# ka24e underdrive crank pulley



## xwalterx (May 26, 2005)

i just got my underdrive crank pulley in the mail today. i went down to my local shop and to my dismay and carelessness was informed the crank pulley was for a serpentine belt. my motor is not sperpentine. as far as i have seen sperpentine pulleys for the rest of the accessoriess (water pump, ps) are NOT available. short of replacing the rest of the pulleys and or returning this thing; any suggestions? i'd like to put this thing on. i thought it was going to be a simple r/r. guess not. please help.

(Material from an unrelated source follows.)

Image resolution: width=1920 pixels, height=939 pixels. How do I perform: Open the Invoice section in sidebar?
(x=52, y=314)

more importantly, will the stock accessory pulleys work in conjunction with the new sperpentine crank pulley? if not where can i find underdrive accessory pulleys to use with this thing. thanx


----------



## xwalterx (May 26, 2005)

duh answered my own question. called unorthodox racing in ny and they told me that i could find stock serpentine accessory pulleys in the junk yard. mine in my 90 hardbody are not serpentine. LAME. anoyone got some stock serpentine accessory pulleys laying around? if so, i'll buy em.


----------



## 240on430 (May 3, 2005)

If you ordered directly from Unorthodox, you should return it for the right part.

This should be one of my next mods. Let me know how it goes.


----------



## zellx2004 (Sep 30, 2004)

240on430 said:


> If you ordered directly from Unorthodox, you should return it for the right part.
> 
> This should be one of my next mods. Let me know how it goes.


Unorthodox makes the pulley for the 240sx KA24E engine, not the hardbody engine. They have a different type of belt. But they are interchangable.


----------